Edgardo Lois



La superficie de la Lune est habitée par des chats, spécialement par un, el Colorado, qui passe une grande partie de la journée à dormir au soleil ; ce chat a la particularité d'être assez crasseux. En général les chats passent une grande partie de leur vie à se nettoyer, mais pas el Colorado qui ne fait rien que fainéanter sur les tôles et en oublie les spécificités de son espèce. Il semble que el Colorado possède certaine information sur ce qui est important dans la vie, ce qui fait qu'il vit la sienne, peu importe si les idiots du quartier murmurent comme toujours, et, je crois que, d'une certaine manière, il a parié qu'il se fera une place dans ma nouvelle histoire et qu'il pense bien y rester.

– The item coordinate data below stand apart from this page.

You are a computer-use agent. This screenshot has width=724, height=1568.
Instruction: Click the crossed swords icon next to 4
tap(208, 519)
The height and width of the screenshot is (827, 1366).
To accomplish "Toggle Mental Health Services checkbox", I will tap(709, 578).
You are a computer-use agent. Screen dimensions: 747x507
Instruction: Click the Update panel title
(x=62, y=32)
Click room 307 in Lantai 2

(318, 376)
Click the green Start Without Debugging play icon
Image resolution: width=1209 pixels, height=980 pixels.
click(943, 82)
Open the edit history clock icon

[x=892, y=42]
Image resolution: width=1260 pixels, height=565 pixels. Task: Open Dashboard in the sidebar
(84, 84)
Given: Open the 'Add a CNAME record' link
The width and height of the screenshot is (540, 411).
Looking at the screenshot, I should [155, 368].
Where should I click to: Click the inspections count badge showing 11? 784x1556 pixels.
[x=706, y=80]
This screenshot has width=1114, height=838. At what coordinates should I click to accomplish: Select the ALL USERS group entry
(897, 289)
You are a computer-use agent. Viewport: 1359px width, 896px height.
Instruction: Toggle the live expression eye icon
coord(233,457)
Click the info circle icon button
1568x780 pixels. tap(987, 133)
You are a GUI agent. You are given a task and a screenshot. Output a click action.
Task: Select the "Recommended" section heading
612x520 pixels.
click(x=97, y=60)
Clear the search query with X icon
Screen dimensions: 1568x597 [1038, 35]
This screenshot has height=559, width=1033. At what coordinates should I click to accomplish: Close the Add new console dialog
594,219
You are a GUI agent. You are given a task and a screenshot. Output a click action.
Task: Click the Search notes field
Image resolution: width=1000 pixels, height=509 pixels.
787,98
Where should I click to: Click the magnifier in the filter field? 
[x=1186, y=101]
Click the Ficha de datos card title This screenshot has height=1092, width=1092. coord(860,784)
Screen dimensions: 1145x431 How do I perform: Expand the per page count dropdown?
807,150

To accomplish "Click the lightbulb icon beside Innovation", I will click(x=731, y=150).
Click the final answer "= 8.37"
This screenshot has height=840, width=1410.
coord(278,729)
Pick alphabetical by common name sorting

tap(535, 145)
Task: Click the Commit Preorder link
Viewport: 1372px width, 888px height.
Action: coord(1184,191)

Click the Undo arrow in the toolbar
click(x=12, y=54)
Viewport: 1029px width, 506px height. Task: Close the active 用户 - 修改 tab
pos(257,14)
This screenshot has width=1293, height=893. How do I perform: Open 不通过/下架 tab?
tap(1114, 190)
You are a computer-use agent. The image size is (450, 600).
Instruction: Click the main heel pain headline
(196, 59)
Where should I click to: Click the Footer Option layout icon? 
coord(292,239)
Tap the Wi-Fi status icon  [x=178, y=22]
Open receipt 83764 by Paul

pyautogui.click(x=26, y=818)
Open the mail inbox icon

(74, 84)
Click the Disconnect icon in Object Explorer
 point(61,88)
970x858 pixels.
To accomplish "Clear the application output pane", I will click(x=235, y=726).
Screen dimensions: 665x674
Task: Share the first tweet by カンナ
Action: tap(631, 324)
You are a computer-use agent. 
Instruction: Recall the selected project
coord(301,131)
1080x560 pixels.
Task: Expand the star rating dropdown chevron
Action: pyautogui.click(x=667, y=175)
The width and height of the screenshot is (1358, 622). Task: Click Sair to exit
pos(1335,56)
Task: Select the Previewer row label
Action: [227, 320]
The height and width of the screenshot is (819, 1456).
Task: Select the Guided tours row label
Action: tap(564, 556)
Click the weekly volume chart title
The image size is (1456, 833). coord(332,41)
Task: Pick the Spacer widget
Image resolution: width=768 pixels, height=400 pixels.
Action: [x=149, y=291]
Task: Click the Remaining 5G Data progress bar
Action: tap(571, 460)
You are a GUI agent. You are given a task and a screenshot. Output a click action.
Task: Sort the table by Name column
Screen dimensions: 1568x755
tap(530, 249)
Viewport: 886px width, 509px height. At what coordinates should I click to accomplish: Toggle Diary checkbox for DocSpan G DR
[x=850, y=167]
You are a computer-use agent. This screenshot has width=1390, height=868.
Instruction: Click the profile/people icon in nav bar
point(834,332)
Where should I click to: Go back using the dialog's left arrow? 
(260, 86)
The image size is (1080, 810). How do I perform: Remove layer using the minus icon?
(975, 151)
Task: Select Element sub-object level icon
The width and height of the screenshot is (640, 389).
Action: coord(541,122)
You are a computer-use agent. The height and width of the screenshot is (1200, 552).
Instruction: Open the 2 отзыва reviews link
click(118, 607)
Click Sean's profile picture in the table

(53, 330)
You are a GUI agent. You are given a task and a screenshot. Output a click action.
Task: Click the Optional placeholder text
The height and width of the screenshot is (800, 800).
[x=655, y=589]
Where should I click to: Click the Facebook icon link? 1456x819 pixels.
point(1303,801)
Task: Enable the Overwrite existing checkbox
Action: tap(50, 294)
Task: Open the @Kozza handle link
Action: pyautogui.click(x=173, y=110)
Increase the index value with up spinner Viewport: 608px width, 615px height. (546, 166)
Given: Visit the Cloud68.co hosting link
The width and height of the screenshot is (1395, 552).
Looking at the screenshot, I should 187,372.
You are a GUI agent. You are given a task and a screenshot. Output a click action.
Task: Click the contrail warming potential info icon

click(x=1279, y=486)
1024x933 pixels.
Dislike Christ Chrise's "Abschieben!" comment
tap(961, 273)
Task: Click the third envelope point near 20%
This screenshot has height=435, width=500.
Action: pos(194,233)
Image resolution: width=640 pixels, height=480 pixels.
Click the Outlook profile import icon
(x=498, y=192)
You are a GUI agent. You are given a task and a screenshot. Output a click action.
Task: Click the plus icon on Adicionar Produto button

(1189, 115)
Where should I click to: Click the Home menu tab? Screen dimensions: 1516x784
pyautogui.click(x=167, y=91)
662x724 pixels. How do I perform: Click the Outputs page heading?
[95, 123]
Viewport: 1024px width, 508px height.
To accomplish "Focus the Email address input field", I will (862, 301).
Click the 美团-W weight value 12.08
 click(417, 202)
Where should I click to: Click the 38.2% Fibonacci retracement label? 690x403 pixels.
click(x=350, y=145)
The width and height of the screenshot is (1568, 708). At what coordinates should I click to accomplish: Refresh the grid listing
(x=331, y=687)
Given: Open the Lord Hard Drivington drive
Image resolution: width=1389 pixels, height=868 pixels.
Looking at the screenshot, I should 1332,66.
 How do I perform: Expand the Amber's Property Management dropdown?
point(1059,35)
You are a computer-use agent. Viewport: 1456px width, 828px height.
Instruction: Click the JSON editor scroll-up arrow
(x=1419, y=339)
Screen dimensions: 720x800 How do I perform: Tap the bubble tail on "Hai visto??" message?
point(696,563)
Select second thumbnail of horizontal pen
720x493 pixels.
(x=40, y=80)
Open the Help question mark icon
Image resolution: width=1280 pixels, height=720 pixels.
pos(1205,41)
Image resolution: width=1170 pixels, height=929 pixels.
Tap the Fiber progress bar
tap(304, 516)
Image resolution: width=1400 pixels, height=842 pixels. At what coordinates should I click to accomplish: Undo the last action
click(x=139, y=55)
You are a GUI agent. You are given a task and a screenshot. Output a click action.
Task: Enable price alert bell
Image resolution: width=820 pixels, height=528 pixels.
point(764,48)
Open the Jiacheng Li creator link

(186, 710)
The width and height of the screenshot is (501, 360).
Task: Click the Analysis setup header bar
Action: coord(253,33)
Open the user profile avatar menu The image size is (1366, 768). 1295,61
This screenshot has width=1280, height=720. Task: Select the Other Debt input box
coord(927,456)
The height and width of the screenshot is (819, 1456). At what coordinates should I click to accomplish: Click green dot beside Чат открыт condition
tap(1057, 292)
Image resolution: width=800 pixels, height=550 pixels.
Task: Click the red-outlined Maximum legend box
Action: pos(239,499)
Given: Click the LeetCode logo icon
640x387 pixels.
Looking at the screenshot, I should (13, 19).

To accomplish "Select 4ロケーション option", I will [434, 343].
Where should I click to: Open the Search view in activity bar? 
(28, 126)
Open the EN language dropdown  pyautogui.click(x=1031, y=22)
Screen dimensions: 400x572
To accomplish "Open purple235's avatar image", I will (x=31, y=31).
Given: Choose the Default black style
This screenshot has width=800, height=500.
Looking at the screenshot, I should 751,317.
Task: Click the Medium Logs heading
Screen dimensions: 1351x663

Il doit savoir qu'en le voyant sur la Lune, qu'en imaginant qu'il y habite, je me suis souvenu de l'histoire de H.P. Lovecraft (1890-1937) : A la recherche du soleil levant (1927) : (…) Et sans doute il serait possible d'apprécier la même douceur dans les miaulements des chats. Quelques uns se sont éclipsés secrètement dans les royaumes occultes que seules connaissent les chats et, selon les paysans, ils se trouvent sur la face cachée de la Lune, où ils grimpent sur les toits des maisons les plus hautes.
 El Colorado n'a pas le rôle principal, mais il est évident qu'il fait partie de la scénographie. Une fois de plus, je peux dire que Buenos Aires est le personnage principal de toutes les histoires et considérations. Dans cette ville, la vie est en perpétuel mouvement, rien à Buenos Aires ne reste calme, en haut comme en bas, la cité même s'étend, respire, pour ensuite rester une minute sans un souffle. Cité poignante capable de défendre, mais aussi de sacrifier ses créatures. Cité toujours changeante tout en restant toujours la même, cette entité-univers avec laquelle on ne peut avoir une autre relation que celle d'un cocktail amour-haine. Je l'aime quand j'écris, quand je la décris, sur une table du Cao, et je la fais voler en éclat quand suppure l'indifférence tout autour de la Plaza Once. La Plaza, ses alentours, font aussi partie de mon roman : la nuit, le désespoir, les âmes : tout son paysage de vie a commencé à s'installer dans mon cahier. Je traverse Once pour voir et pour écouter, et j'écris pour ne pas oublier.